#### WORK TO COMPLETE:
Give back the whole listing exactly as written, leaving out each picture.

#### RECORDS TO PROCESS:
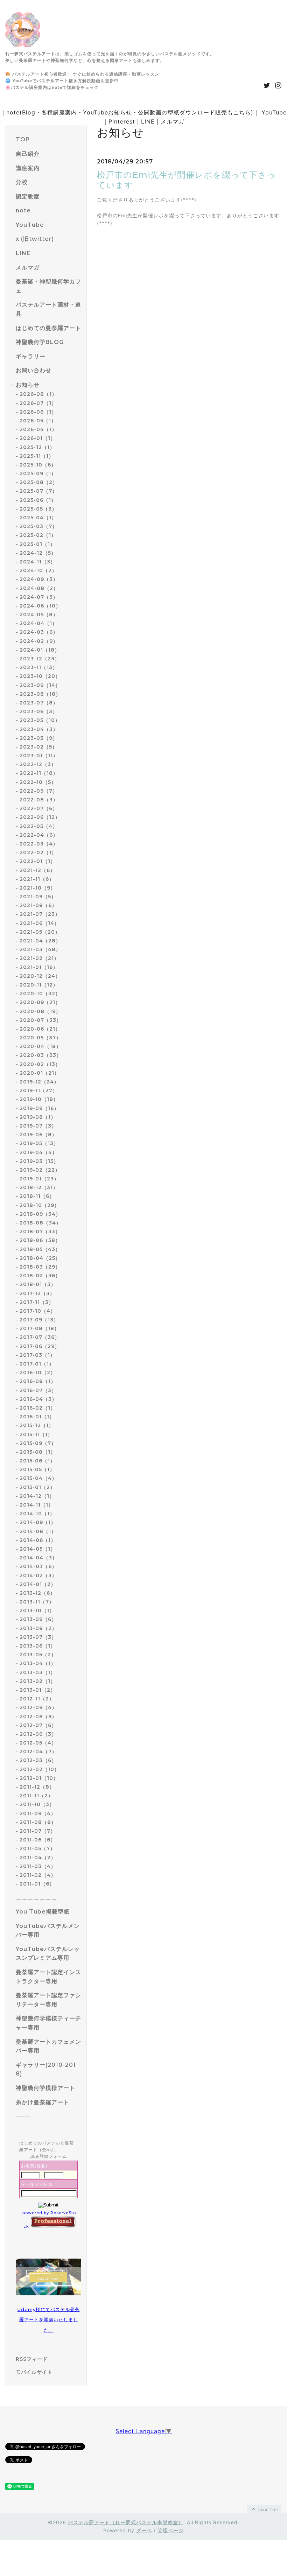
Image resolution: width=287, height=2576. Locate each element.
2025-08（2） (39, 482)
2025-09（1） (38, 473)
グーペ (144, 2530)
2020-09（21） (40, 1002)
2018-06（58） (40, 1240)
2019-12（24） (39, 1082)
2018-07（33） (40, 1231)
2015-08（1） (38, 1452)
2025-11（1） (37, 456)
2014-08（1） (38, 1531)
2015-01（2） (37, 1487)
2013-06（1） (38, 1646)
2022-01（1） (38, 861)
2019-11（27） (39, 1090)
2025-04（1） (38, 517)
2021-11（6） (37, 879)
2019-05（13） (39, 1143)
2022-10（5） (38, 782)
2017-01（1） (37, 1364)
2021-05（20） (40, 932)
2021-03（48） (40, 949)
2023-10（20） (40, 676)
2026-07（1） (38, 403)
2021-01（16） (39, 967)
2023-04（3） (39, 729)
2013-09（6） (38, 1619)
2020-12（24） (40, 976)
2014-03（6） (38, 1566)
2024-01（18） (40, 650)
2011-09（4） (38, 1813)
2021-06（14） (39, 923)
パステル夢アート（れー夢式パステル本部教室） (125, 2522)
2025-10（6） (38, 465)
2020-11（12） (39, 985)
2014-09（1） (38, 1522)
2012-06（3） (38, 1734)
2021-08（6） (38, 905)
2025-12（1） (37, 447)
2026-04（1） (38, 429)
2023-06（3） (39, 711)
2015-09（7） (38, 1443)
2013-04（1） (38, 1663)
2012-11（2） (37, 1699)
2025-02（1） (38, 535)
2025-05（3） (38, 509)
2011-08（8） (38, 1822)
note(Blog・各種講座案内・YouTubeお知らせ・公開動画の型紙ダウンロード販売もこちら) (129, 112)
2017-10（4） (38, 1311)
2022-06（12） (40, 817)
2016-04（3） (38, 1399)
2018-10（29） (39, 1205)
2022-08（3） (39, 799)
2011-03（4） (38, 1866)
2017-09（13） (39, 1320)
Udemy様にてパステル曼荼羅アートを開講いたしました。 (49, 2320)
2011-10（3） (37, 1804)
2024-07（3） (39, 597)
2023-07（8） (39, 703)
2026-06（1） (38, 412)
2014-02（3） (38, 1575)
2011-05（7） (37, 1848)
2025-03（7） (38, 526)
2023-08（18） (40, 694)
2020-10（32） (40, 993)
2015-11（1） (36, 1434)
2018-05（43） (40, 1249)
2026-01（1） (38, 438)
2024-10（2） (38, 570)
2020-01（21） (39, 1073)
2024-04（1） (38, 623)
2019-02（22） (40, 1170)
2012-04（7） (38, 1751)
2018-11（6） (37, 1196)
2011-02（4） (38, 1875)
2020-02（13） (40, 1064)
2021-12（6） (37, 870)
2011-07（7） (38, 1831)
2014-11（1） (37, 1505)
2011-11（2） (36, 1795)
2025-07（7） (38, 491)
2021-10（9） (38, 888)
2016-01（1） (37, 1416)
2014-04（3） (38, 1557)
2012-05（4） (38, 1743)
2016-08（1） (38, 1381)
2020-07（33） (41, 1020)
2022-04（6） (39, 835)
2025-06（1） (38, 500)
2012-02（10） (39, 1769)
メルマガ (172, 121)
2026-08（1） (38, 394)
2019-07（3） (38, 1126)
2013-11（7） (37, 1602)
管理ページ (171, 2530)
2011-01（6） (37, 1884)
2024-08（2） (39, 588)
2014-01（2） (38, 1584)
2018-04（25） (40, 1258)
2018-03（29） (40, 1267)
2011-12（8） (37, 1787)
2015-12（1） (37, 1425)
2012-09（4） (38, 1707)
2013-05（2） (38, 1654)
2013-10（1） (37, 1610)
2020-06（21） (40, 1029)
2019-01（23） (39, 1178)
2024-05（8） (39, 614)
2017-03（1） (37, 1355)
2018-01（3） (38, 1284)
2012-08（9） (38, 1716)
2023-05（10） (40, 720)
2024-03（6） (39, 632)
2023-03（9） (39, 738)
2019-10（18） (39, 1099)
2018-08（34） (40, 1223)
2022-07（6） (39, 808)
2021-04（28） (40, 941)
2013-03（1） (38, 1672)
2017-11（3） (37, 1302)
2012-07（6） (38, 1725)
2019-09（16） (39, 1108)
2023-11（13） (39, 667)
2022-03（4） (39, 844)
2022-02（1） (38, 852)
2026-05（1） (38, 420)
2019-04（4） (38, 1152)
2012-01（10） (39, 1778)
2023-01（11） (39, 755)
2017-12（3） (37, 1293)
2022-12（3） (38, 764)
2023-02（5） (38, 747)
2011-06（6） (38, 1840)
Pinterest (121, 121)
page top (267, 2510)
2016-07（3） (38, 1390)
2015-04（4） (38, 1478)
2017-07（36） (40, 1337)
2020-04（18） (40, 1046)
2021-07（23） (40, 914)
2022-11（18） (39, 773)
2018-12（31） (39, 1187)
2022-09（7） (39, 791)
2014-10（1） (37, 1513)
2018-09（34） (40, 1214)
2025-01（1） (37, 544)
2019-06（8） (38, 1134)
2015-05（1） (37, 1469)
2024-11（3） (38, 562)
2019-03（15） (39, 1161)
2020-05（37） (40, 1037)
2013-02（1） (38, 1681)
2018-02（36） (40, 1275)
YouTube (274, 112)
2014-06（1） (38, 1540)
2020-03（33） (41, 1055)
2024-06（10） (40, 606)
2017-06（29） (40, 1346)
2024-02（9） (39, 641)
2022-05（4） (39, 826)
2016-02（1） (38, 1408)
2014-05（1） (38, 1549)
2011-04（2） (38, 1857)
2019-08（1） (38, 1117)
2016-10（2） (38, 1372)
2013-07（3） (38, 1637)
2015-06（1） (37, 1461)
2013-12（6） (37, 1593)
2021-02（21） (39, 958)
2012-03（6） (38, 1760)
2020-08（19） (40, 1011)
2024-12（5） (38, 553)
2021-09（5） (38, 896)
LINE (148, 121)
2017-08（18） (39, 1328)
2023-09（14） (40, 685)
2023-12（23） (40, 658)
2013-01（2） (38, 1690)
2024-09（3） (39, 579)
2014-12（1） (37, 1496)
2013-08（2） (38, 1628)
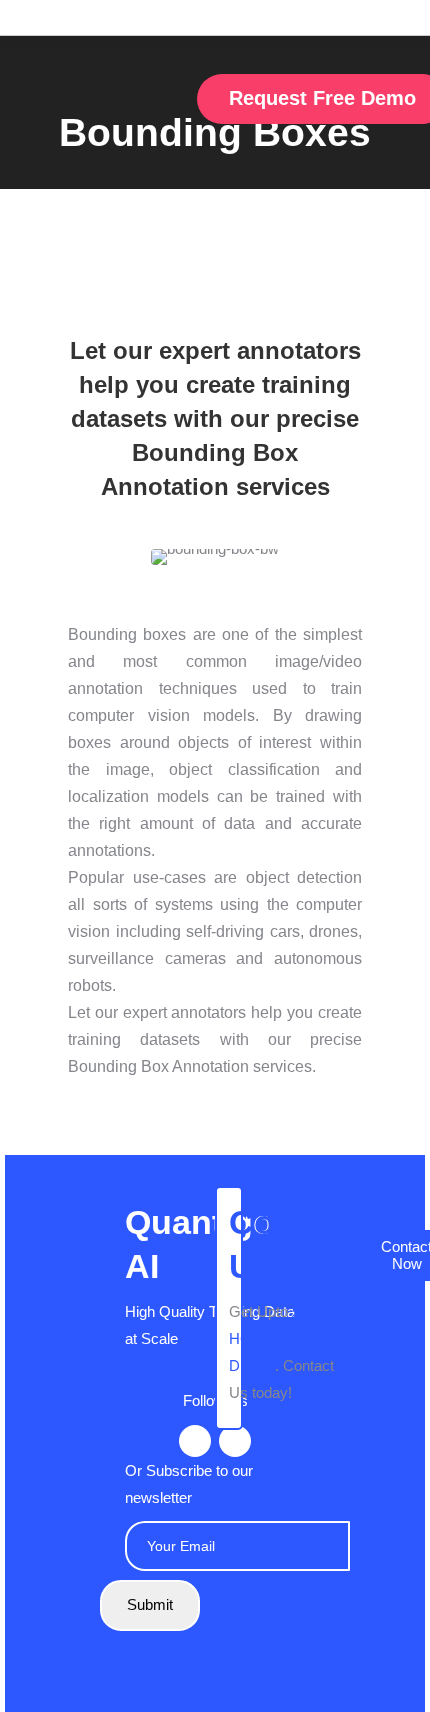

#### EXERCISE OUTPUT:
Image resolution: width=287, height=2576. Locate each element.
2025-08（2） (39, 482)
2025-09（1） (38, 473)
グーペ (144, 2530)
2020-09（21） (40, 1002)
2018-06（58） (40, 1240)
2019-12（24） (39, 1082)
2018-07（33） (40, 1231)
2015-08（1） (38, 1452)
2025-11（1） (37, 456)
2014-08（1） (38, 1531)
2015-01（2） (37, 1487)
2013-06（1） (38, 1646)
2022-01（1） (38, 861)
2019-11（27） (39, 1090)
2025-04（1） (38, 517)
2021-11（6） (37, 879)
2019-05（13） (39, 1143)
2022-10（5） (38, 782)
2017-01（1） (37, 1364)
2021-05（20） (40, 932)
2021-03（48） (40, 949)
2023-10（20） (40, 676)
2026-07（1） (38, 403)
2021-01（16） (39, 967)
2023-04（3） (39, 729)
2013-09（6） (38, 1619)
2020-12（24） (40, 976)
2014-03（6） (38, 1566)
2024-01（18） (40, 650)
2011-09（4） (38, 1813)
2021-06（14） (39, 923)
パステル夢アート（れー夢式パステル本部教室） (125, 2522)
2025-10（6） (38, 465)
2020-11（12） (39, 985)
2014-09（1） (38, 1522)
2012-06（3） (38, 1734)
2021-08（6） (38, 905)
2025-12（1） (37, 447)
2026-04（1） (38, 429)
2023-06（3） (39, 711)
2015-09（7） (38, 1443)
2013-04（1） (38, 1663)
2012-11（2） (37, 1699)
2025-02（1） (38, 535)
2025-05（3） (38, 509)
2011-08（8） (38, 1822)
note(Blog・各種講座案内・YouTubeお知らせ・公開動画の型紙ダウンロード販売もこちら) (129, 112)
2017-10（4） (38, 1311)
2022-06（12） (40, 817)
2016-04（3） (38, 1399)
2018-10（29） (39, 1205)
2022-08（3） (39, 799)
2011-03（4） (38, 1866)
2017-09（13） (39, 1320)
Udemy様にてパステル曼荼羅アートを開講いたしました。 (49, 2320)
2011-10（3） (37, 1804)
2024-07（3） (39, 597)
2023-07（8） (39, 703)
2026-06（1） (38, 412)
2014-02（3） (38, 1575)
2011-05（7） (37, 1848)
2025-03（7） (38, 526)
2023-08（18） (40, 694)
2020-10（32） (40, 993)
2015-11（1） (36, 1434)
2018-05（43） (40, 1249)
2026-01（1） (38, 438)
2024-10（2） (38, 570)
2020-01（21） (39, 1073)
2024-04（1） (38, 623)
2019-02（22） (40, 1170)
2012-04（7） (38, 1751)
2018-11（6） (37, 1196)
2011-02（4） (38, 1875)
2020-02（13） (40, 1064)
2021-12（6） (37, 870)
2011-07（7） (38, 1831)
2014-11（1） (37, 1505)
2011-11（2） (36, 1795)
2025-07（7） (38, 491)
2021-10（9） (38, 888)
2016-01（1） (37, 1416)
2014-04（3） (38, 1557)
2012-05（4） (38, 1743)
2016-08（1） (38, 1381)
2020-07（33） (41, 1020)
2022-04（6） (39, 835)
2025-06（1） (38, 500)
2012-02（10） (39, 1769)
メルマガ (172, 121)
2026-08（1） (38, 394)
2019-07（3） (38, 1126)
2013-11（7） (37, 1602)
管理ページ (171, 2530)
2011-01（6） (37, 1884)
2024-08（2） (39, 588)
2014-01（2） (38, 1584)
2018-04（25） (40, 1258)
2018-03（29） (40, 1267)
2011-12（8） (37, 1787)
2015-12（1） (37, 1425)
2012-09（4） (38, 1707)
2013-05（2） (38, 1654)
2013-10（1） (37, 1610)
2020-06（21） (40, 1029)
2019-01（23） (39, 1178)
2024-05（8） (39, 614)
2017-03（1） (37, 1355)
2018-01（3） (38, 1284)
2012-08（9） (38, 1716)
2023-05（10） (40, 720)
2024-03（6） (39, 632)
2023-03（9） (39, 738)
2019-10（18） (39, 1099)
2018-08（34） (40, 1223)
2022-07（6） (39, 808)
2021-04（28） (40, 941)
2013-03（1） (38, 1672)
2017-11（3） (37, 1302)
2012-07（6） (38, 1725)
2019-09（16） (39, 1108)
2023-11（13） (39, 667)
2022-03（4） (39, 844)
2022-02（1） (38, 852)
2026-05（1） (38, 420)
2019-04（4） (38, 1152)
2012-01（10） (39, 1778)
2023-01（11） (39, 755)
2017-12（3） (37, 1293)
2022-12（3） (38, 764)
2023-02（5） (38, 747)
2011-06（6） (38, 1840)
Pinterest (121, 121)
page top (267, 2510)
2016-07（3） (38, 1390)
2015-04（4） (38, 1478)
2017-07（36） (40, 1337)
2020-04（18） (40, 1046)
2021-07（23） (40, 914)
2022-11（18） (39, 773)
2018-12（31） (39, 1187)
2022-09（7） (39, 791)
2014-10（1） (37, 1513)
2018-09（34） (40, 1214)
2025-01（1） (37, 544)
2019-06（8） (38, 1134)
2015-05（1） (37, 1469)
2024-11（3） (38, 562)
2019-03（15） (39, 1161)
2020-05（37） (40, 1037)
2013-02（1） (38, 1681)
2018-02（36） (40, 1275)
YouTube (274, 112)
2014-06（1） (38, 1540)
2020-03（33） (41, 1055)
2024-06（10） (40, 606)
2017-06（29） (40, 1346)
2024-02（9） (39, 641)
2022-05（4） (39, 826)
2016-02（1） (38, 1408)
2014-05（1） (38, 1549)
2011-04（2） (38, 1857)
2019-08（1） (38, 1117)
2016-10（2） (38, 1372)
2013-07（3） (38, 1637)
2015-06（1） (37, 1461)
2013-12（6） (37, 1593)
2021-02（21） (39, 958)
2012-03（6） (38, 1760)
2020-08（19） (40, 1011)
2024-12（5） (38, 553)
2021-09（5） (38, 896)
LINE (148, 121)
2017-08（18） (39, 1328)
2023-09（14） (40, 685)
2023-12（23） (40, 658)
2013-01（2） (38, 1690)
2024-09（3） (39, 579)
2014-12（1） (37, 1496)
2013-08（2） (38, 1628)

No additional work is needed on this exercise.